XML-based Factories and Reusable Components

Gualtiero Chiaia


In the real world, a factory is a physical entity specializing in the automated production of goods, all having well specified features. Most often, the production process consists of the assembling of third-party sub-components, also having well specified features. Typically, a production process is repeated many times, resulting in a collection of (almost) identical items. These items are stored in warehouses and labelled with a unique tag before reaching the retail chains. To run this factory successfully, the CEO needs to be fully aware of the production process, the complete sequence of steps required, and the commodities used during production.

In the OO (object-oriented) world, a factory is an object of a class specializing in the automated construction of objects of a different class. Most often, the construction of complex objects consists of assembling library components (objects of other classes, either belonging to the library or to third-party libraries). A class factory can construct many objects. These objects can be stored in persistent containers, in order to be used by different clients, or reused several times. The objects are associated with unique identifiers, in order to be identified and easily retrieved. The information required by the factory’s construction procedure (the build member function) can be passed to the factory object in many ways. An efficient way to do so is by structured XML files or strings.

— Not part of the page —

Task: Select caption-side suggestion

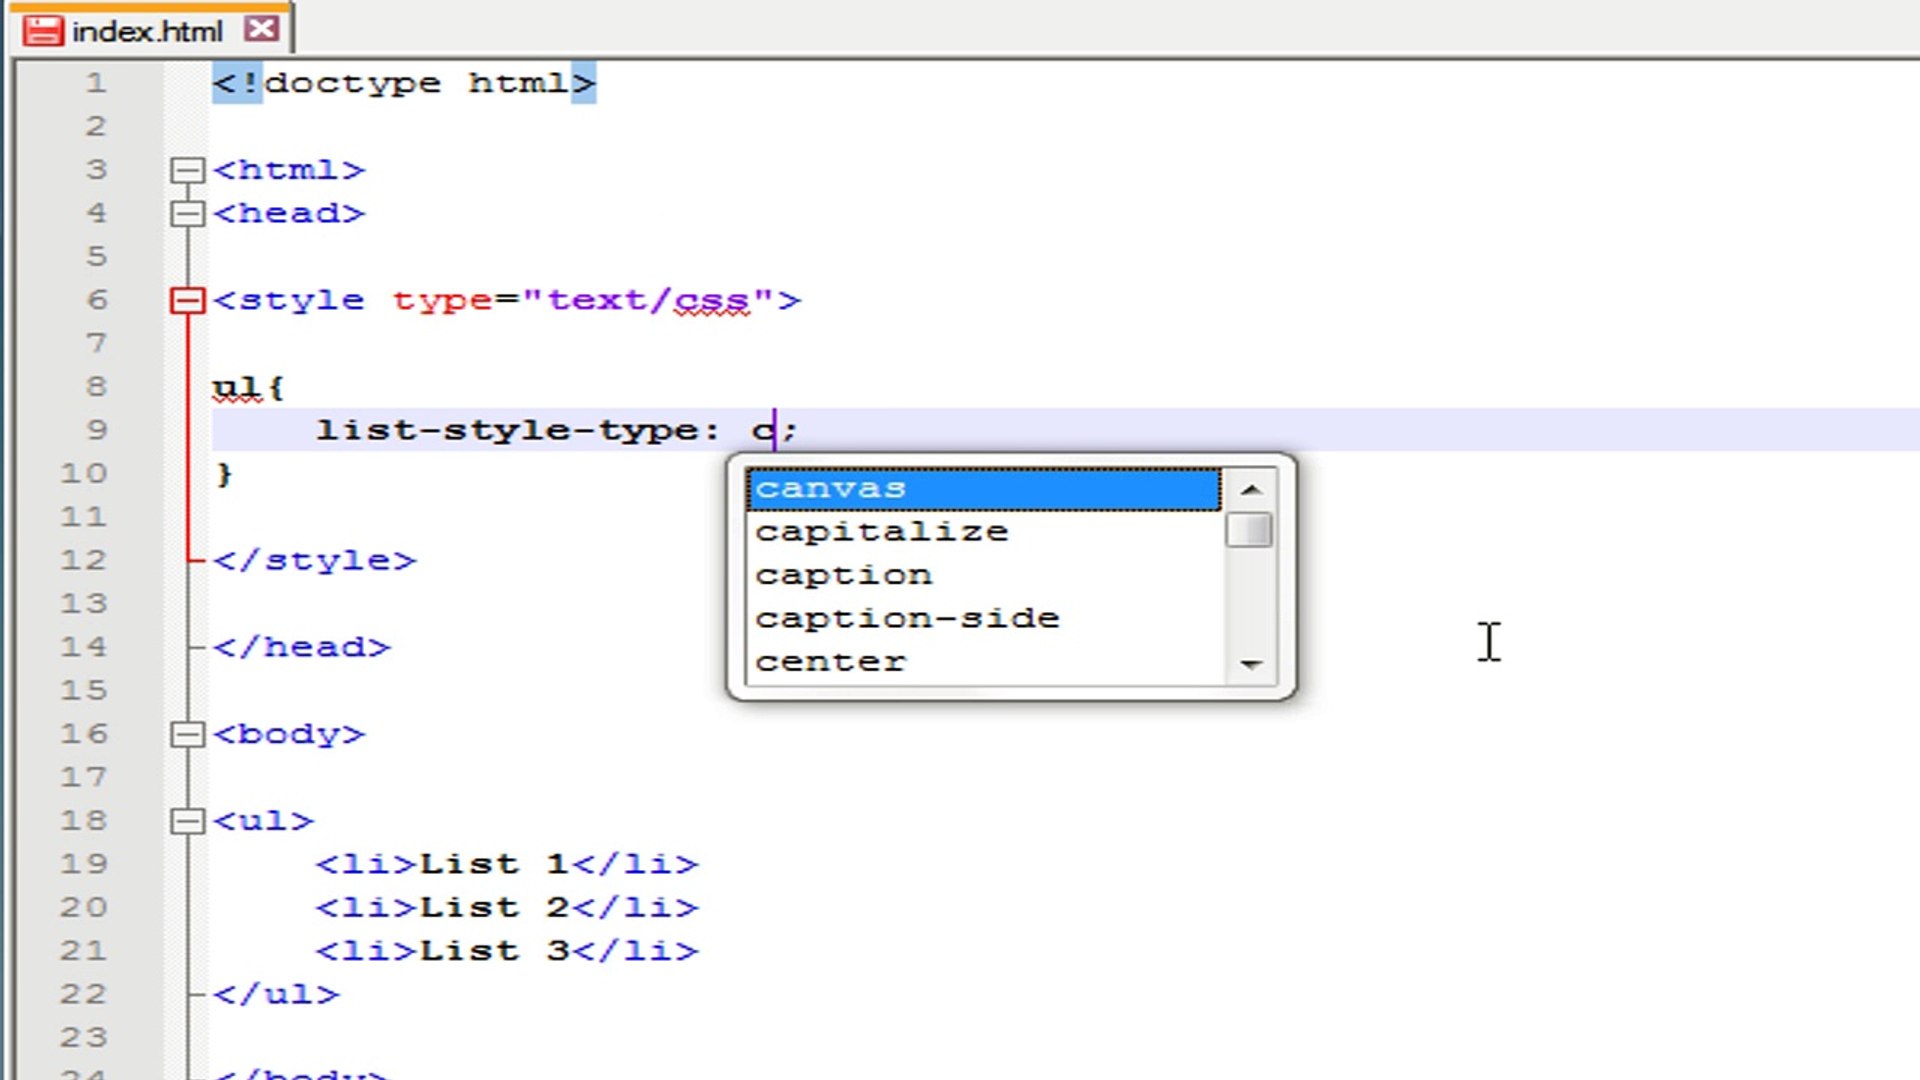Action: (x=906, y=619)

To extend this analogy even further, traditional factories could not exist without an associated warehouse and a distribution system, both because the customers’ demand is not known with precision beforehand, and because of economy of scale considerations. Besides, the economical separation between production and distribution increases the system efficiency due to the beneficial concurrency among different providers.

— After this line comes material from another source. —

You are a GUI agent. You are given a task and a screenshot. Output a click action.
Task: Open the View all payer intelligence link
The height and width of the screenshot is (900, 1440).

Similarly in the OO world, when a class factory is required to automate objects’ construction, a persistent container for the factory end products is invariably needed. First because, as in the real world case, the demand for the binary components by different clients, or by the same client at different times, is likely to be unknown. Second because complex software systems typically deal with an object with a life span extending beyond the destruction of the factory object itself. In fact, the class factory is typically set into action by a client interface, but the objects constructed by the factory should outlive the client interface itself. So object persistence and automated construction by factories often go hand in hand.

This article describes a typical way of using factory objects to extract information from an XML source and to construct persistent objects for a specific task (to price financial contracts in this case). Figure 1 shows a sketch of the project.

All the information describing the financial contract is contained in an XML document. This is the input for a specialized factory object (i.e., a class object that inherits the interface of an abstract class factory). The role of this factory object is to build different sub-components required to price the contract (e.g., a time-line containing all the important dates of the contract, a pricing engine object, a discount factor curve, and others). Most of these components can and should be reused by other contracts, for efficiency considerations. Therefore the factory should also be responsible for storing these components in a container object, having a life span independent from the life span of the factory itself.

Not all software architectures require class factories, but the advantages of this approach are often appealing. In my opinion, this is true for those architectures where specialization (OO inheritance) and aggregation (containment through member pointers to other library components) are used in conjunction and are well balanced. In these situations, the object library is typically organized in several shallow class hierarchies, with constructors of one class receiving pointers to abstract base classes at the root of a different hierarchy. This can result in complicated chain dependencies in the construction process, where the constructor of a complex component requires data and pointers to simpler components, which also require data and pointers to more primitive components, and so on. Here the automation of the construction process by means of class factories offers the following advantages:

In addition, the combination of XML input data and class factories offers the advantage of structuring the raw data consumed by the factory in a rational and standard way. In fact the natural structure of the input data, used to initialize complex objects, can be easily mapped to XML tree structures, and the extensibility of the XML protocol allows reuse of XML protocols already established in the market. In finance, for example, two XML protocols for describing financial contracts are emerging: FpML [1] and FIXML [2].

Program Flow

In the project described here, a persistent container object is first created when the library is loaded by the main application. When all the information describing the financial contract is gathered by the GUI application (Java front end), the XML document is formed and used to construct the specific factory object. The factory interrogates the container for reusable components and stores new components in it. The financial instrument is then priced and the factory object is eventually discarded. The reusable components however outlive the client and are finally deleted when the main application (the server) ends.

XML and DOM Parsers

XML is a powerful protocol for transferring data. In the financial library that I have designed and developed, different Java client applications are used to form valid XML files or strings, containing the typically large set of data that describe a financial contract. This XML information is sent through a JNI (Java Native Interface) to the C++ layer, where it is parsed back into C++ objects by means of a specialized factory object.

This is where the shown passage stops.